LE NOVITA’ DELL’ EXPERTS MEETING DEL EHS SULLA DIASTASI DEI RETTI ADDOMINALI

La patologia della diastasi dei retti dell’addome è stata finora molto
sottovalutata, sia perchè collocata nell’ambito dei cambiamenti “ fisiologici”
della gravidanza, sia perchè poche ancora sono le ricerche scientifiche
mirate.

Nel corso dell’ultimo meeting della European Hernia society, tenutosi a Settembre 2019, è stata effettuata finalmente una proposta di classificazione dei quadri di gravità della patologia ed una serie di linee guida per inquadrarla, dalla diagnosi alla terapia.
Le proposte effettuate dal gruppo di esperti sono ancora al vaglio delle commissioni scientifiche, ma avendo preso personalmente parte al meeting, sono felice di poter comunicare alle pazienti le ultime novità sull’argomento,
sperando di poter fare un po’ di chiarezza su un argomento spinoso e reso probabilmente ancora meno comprensibile dalle notizie divulgate da esperti improvvisati e privi di base scientifica.
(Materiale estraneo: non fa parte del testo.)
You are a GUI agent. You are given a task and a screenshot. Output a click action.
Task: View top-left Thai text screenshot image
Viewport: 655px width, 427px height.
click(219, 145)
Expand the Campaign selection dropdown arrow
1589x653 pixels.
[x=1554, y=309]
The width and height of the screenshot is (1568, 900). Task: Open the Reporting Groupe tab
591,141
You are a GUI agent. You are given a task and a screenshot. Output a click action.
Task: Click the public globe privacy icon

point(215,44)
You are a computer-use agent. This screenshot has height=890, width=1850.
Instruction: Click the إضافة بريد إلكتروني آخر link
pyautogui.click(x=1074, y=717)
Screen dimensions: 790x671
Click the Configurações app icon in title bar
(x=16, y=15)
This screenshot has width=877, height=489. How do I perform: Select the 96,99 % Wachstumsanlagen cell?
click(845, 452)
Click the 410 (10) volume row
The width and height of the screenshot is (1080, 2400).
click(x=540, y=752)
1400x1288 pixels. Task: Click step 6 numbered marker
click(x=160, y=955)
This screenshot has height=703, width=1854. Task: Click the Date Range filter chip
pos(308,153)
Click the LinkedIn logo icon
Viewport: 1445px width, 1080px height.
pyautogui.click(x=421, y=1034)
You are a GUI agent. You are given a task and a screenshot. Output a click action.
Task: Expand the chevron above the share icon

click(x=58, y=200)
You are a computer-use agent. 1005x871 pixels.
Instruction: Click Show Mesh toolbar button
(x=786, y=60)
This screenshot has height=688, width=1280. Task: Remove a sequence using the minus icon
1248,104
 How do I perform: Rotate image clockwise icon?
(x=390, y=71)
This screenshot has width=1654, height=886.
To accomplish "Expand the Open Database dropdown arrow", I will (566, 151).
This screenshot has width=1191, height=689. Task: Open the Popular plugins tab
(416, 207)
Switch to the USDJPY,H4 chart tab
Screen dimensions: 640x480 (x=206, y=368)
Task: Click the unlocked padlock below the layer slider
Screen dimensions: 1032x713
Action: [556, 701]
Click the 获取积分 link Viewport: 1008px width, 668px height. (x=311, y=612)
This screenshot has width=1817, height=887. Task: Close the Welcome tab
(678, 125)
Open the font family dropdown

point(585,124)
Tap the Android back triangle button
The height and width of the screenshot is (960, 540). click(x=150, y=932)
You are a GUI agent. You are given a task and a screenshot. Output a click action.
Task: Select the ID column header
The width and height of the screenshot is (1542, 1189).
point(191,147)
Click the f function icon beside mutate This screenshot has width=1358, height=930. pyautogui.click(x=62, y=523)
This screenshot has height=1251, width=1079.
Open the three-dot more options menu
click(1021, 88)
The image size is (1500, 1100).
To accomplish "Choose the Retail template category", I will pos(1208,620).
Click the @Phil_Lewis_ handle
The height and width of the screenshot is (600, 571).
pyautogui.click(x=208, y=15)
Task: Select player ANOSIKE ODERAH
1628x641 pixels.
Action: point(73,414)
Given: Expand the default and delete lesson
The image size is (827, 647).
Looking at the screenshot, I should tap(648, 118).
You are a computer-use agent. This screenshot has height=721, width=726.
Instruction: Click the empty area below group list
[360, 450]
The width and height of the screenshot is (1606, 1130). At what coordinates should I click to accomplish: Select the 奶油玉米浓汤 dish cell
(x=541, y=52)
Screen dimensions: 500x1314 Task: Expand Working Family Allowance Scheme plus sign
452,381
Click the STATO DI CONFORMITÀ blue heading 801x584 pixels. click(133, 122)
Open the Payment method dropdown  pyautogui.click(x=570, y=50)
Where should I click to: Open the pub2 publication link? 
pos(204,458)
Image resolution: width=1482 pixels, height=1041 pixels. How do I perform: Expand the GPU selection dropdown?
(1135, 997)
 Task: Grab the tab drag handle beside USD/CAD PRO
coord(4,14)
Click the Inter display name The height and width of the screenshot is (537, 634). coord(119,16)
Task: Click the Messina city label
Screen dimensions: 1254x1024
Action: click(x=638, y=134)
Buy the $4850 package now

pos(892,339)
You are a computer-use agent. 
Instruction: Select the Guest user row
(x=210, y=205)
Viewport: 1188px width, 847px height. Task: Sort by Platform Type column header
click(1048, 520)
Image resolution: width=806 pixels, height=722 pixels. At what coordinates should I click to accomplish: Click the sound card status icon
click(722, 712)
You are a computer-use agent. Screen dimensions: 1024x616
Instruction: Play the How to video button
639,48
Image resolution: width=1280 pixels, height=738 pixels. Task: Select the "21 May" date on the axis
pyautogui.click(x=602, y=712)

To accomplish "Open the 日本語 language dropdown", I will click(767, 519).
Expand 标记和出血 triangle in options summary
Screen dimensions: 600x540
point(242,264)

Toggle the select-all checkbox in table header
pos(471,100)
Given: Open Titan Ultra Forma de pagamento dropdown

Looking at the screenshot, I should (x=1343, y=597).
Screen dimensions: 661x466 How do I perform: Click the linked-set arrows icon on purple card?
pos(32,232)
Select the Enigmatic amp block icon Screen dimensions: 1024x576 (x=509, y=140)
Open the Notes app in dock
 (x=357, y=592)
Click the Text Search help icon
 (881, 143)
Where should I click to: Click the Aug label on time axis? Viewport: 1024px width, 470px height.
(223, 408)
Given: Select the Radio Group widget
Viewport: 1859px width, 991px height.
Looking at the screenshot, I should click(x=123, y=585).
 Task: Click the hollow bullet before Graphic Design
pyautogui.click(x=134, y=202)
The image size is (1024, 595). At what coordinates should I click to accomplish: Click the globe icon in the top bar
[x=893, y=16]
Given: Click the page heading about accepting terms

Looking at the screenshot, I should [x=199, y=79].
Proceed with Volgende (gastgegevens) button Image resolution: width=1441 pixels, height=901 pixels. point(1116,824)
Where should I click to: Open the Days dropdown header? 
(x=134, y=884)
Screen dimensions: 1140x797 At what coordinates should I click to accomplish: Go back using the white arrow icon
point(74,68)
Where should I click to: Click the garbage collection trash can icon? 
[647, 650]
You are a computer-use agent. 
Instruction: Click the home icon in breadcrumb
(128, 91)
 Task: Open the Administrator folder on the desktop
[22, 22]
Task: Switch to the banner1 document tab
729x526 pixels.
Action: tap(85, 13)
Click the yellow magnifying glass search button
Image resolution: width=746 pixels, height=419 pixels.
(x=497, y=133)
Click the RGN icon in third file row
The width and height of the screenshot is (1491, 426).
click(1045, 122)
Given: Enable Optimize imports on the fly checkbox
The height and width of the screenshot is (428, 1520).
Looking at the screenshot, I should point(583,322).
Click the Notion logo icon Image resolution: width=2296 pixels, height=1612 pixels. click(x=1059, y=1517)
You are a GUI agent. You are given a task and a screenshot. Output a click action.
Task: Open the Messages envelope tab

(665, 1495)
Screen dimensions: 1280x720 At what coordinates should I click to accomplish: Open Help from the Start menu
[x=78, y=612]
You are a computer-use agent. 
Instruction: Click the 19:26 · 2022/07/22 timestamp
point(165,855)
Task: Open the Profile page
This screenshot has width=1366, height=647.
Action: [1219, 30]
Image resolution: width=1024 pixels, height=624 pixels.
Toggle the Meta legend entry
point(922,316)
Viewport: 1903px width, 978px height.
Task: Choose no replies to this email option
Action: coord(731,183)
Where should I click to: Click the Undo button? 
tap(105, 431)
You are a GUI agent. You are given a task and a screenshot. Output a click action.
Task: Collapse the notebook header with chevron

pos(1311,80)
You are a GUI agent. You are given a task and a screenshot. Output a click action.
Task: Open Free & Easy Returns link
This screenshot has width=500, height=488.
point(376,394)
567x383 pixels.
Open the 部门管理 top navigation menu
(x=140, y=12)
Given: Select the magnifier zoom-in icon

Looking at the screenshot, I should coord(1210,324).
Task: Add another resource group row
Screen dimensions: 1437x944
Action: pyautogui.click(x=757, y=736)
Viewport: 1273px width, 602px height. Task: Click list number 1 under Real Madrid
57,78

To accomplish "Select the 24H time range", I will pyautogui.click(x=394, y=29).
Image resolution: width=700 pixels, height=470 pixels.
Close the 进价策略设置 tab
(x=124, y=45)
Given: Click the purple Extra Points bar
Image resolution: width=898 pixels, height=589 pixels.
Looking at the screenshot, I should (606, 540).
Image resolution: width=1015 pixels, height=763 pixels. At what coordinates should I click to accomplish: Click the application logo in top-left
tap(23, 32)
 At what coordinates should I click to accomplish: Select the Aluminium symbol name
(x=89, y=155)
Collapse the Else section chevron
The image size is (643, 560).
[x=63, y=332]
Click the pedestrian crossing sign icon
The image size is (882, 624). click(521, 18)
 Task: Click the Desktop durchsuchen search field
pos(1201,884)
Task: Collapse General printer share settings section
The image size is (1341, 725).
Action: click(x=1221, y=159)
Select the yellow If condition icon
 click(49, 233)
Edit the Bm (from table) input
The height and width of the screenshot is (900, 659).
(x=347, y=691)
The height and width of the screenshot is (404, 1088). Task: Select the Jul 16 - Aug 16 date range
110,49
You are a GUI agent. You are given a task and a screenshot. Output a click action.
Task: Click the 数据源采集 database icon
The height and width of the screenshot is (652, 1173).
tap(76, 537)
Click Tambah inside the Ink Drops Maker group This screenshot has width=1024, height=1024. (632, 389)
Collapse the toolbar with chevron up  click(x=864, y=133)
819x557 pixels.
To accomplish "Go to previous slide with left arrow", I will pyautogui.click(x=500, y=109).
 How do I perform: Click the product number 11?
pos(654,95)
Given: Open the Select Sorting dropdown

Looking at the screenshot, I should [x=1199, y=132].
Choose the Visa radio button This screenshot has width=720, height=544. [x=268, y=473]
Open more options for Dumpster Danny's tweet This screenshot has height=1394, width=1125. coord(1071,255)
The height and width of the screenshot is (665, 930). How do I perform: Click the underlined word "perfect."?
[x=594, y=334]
  • Distanza normale tra i muscoli retti dell’addome prima dei 45 anni:

    • 10 mm al di sopra della regione ombelicale

    • 27 mm in corrispondenza dell’ombelico

    • 9 mm al di sotto della regione ombelicale

  • Distanza normale tra i muscoli retti dell’addome dopo i 45 anni:

    • 15 mm al di sopra della regione ombelicale

    • 27 mm in corrispondenza dell’ombelico

    • 14mm al di sotto della regione ombelicale

  • Distanza normale tra i muscoli retti dell’addome in gravidanza:

    • 49-79mm al di sopra della regione ombelicale

    • 54-86mm in corrispondenza dell’ombelico

    • 44-79mm al di sotto della regione ombelicale

  • Distanza normale tra i muscoli retti dell’addome in puerperio:

    • 9-21mm al di sopra della regione ombelicale

    • 17-28mm in corrispondenza dell’ombelico

    • 12-24 mm al di sotto della regione ombelicale

CRIITERI DI CLASSIFICAZIONE DI GRAVITA’ DELLA DIASTASI DEI MUSCOLI RETTI ADDOMINALI

Per una corretta classificazione della diastasi dei retti addominali, poco spazio viene fortunatamente concesso alle cosiddette “autovalutazioni”, ed un inquadramento completo DEVE tener conto di una diagnosi effettuata da specialisti del settore.

Si identificano criteri precisi di valutazione, tra cui:

  • Tempo di comparsa/permanenza della diastasi

  • Profondità della diastasi

  • Lunghezza / estensione della diastasi

  • Presenza/ assenza contemporanea di ernie addominali (molto frequenti)

  • Presenza/ assenza di dolore addominale o lombare a riposo

  • Numero di precedenti interventi chirurgici

  • Numero di gravidanze precedenti

  • Presenza / assenza di difetto cutaneo (addome “cadente”)

Ad ogni criterio analizzato, se positivo o presente, viene assegnato un punteggio. La somma dei vari punteggi ottenuti può darci un grado di gravità della patologia (tabelle ancora in fase di definizione).